PCAB-based regimens have changed the conversation because vonoprazan produces potent acid suppression and simpler dosing in some packaged regimens. They are not a license to ignore resistance. Clarithromycin-containing regimens should still be reserved for patients with known susceptibility or a very low-risk resistance setting. Vonoprazan-amoxicillin dual therapy is attractive when pill burden and adherence are central issues, but patient selection and payer access often determine whether it is practical.
Salvage Therapy
After failure, the key step is to stop and reconstruct the antibiotic history. Ask about prior macrolides, fluoroquinolones, metronidazole exposure, adherence, side effects, and whether the patient completed the full course. If the patient failed clarithromycin therapy, repeating clarithromycin is usually a poor move. If they failed bismuth quadruple therapy because they could not tolerate or complete it, the next best regimen may be different from the next best regimen after true microbiologic failure.
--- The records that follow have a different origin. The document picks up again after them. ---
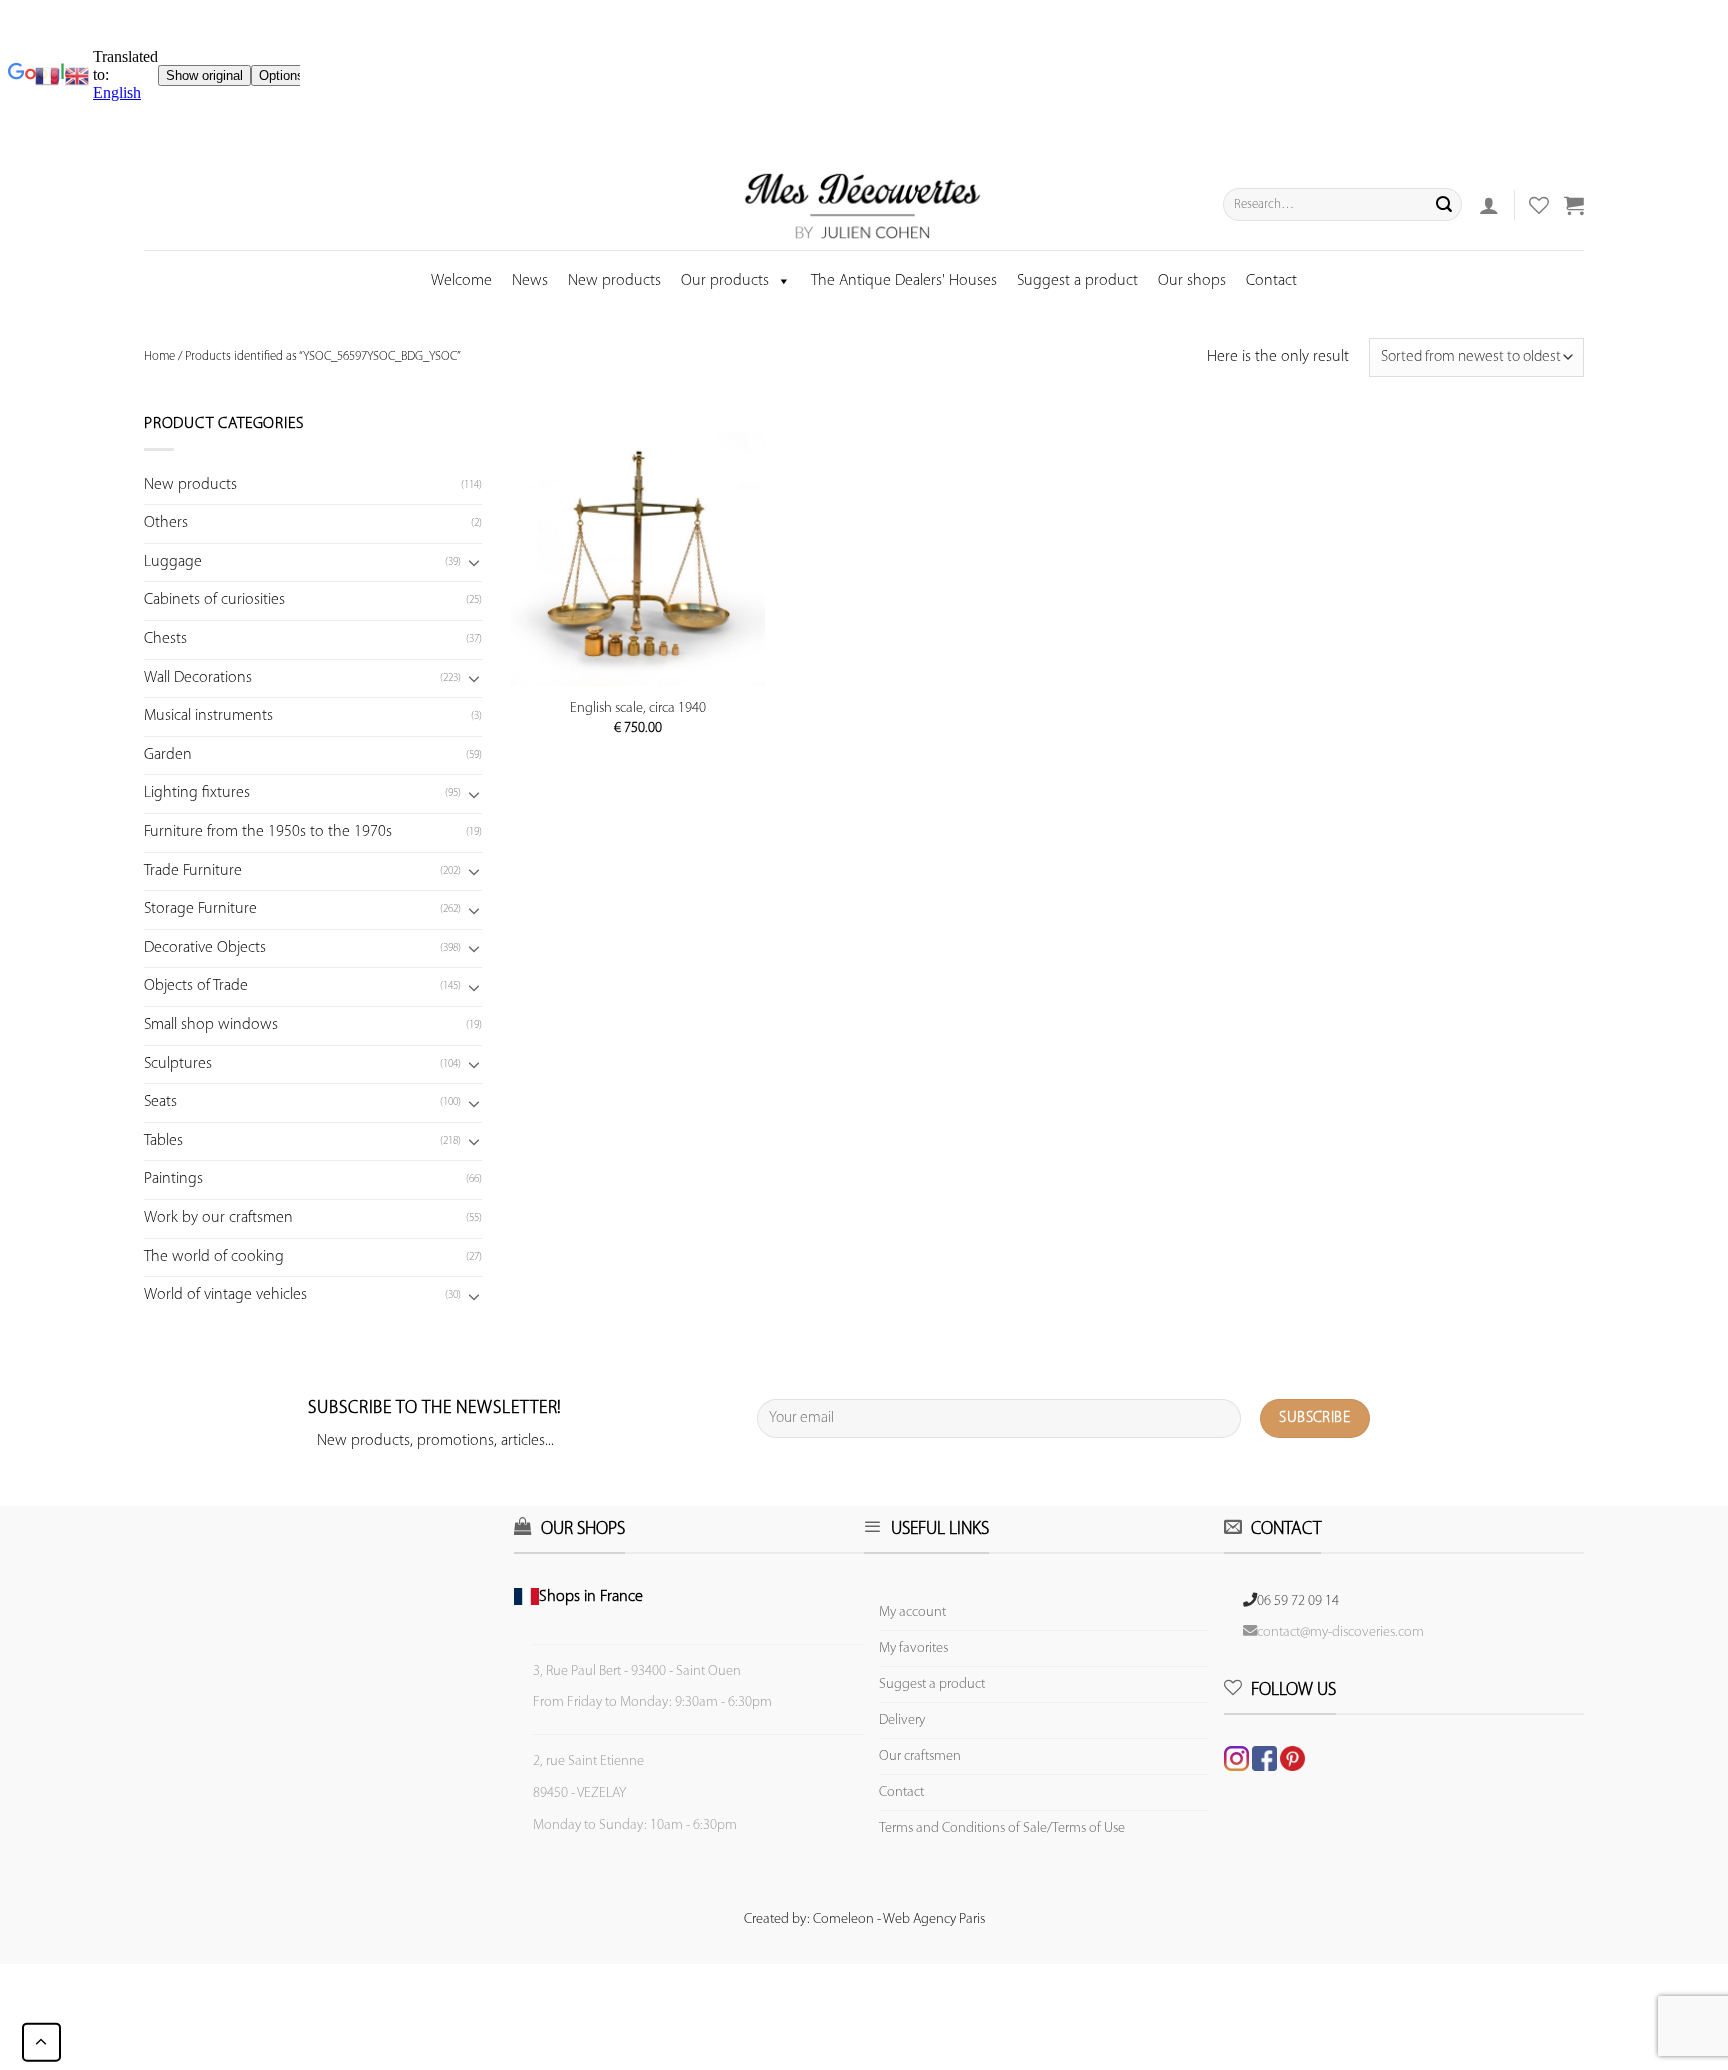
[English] (77, 76)
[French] (50, 76)
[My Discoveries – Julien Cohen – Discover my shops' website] (863, 205)
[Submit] (1444, 205)
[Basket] (1574, 205)
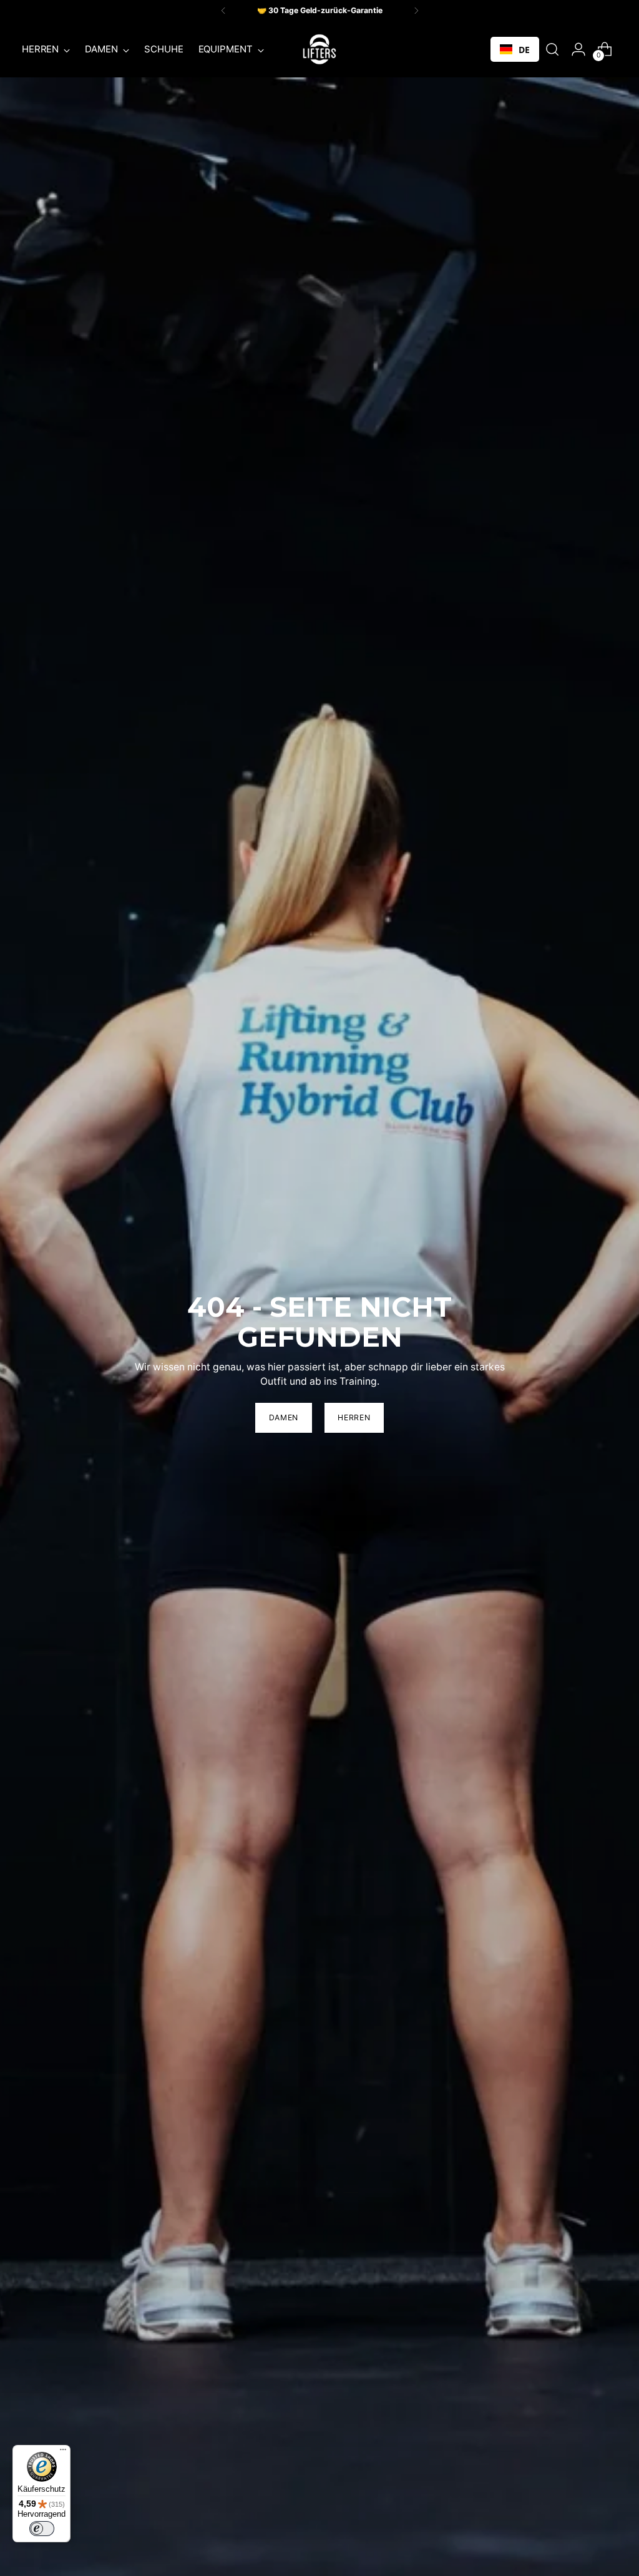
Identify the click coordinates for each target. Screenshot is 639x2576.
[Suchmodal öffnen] (552, 49)
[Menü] (63, 2452)
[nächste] (416, 10)
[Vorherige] (223, 10)
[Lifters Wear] (319, 49)
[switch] (41, 2528)
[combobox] (514, 49)
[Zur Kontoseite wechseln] (578, 49)
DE (524, 50)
When available, susceptibility testing is most useful after one or more failures, in patients with complex antibiotic exposure, or when there is a strong reason to preserve limited salvage options. Rifabutin-based therapy can be useful because resistance to amoxicillin and rifabutin is uncommon, but clinicians still need to review allergy history, interactions, adverse effects, and local availability.
Endoscopy and Test-of-Cure
The endoscopist’s role is not limited to taking biopsies. If H. pylori is found during EGD, the report should make it easy for the treating clinician to complete the loop: active infection documented, treatment recommended, and test-of-cure required. Serology is not a test-of-cure. Urea breath testing and stool antigen testing are the usual noninvasive options. Biopsy-based testing is reasonable when repeat endoscopy is being performed for another indication.
How To Apply This In Practice
- Use a default order set that no longer offers empiric clarithromycin triple therapy unless susceptibility is known.
- Give patients a printed or portal-based dosing schedule for bismuth quadruple therapy.
- Order the test-of-cure at the same time you prescribe treatment, with timing instructions attached.
- Document prior macrolide and quinolone exposure before salvage therapy.
- Consider formal penicillin allergy evaluation when the allergy history blocks the best regimen.
Selected Sources
- ACG Clinical Guideline: Treatment of Helicobacter pylori Infection
- ACG H. pylori guideline highlights
Clinical update for gastroenterologists and endoscopists. Reviewed May 2026.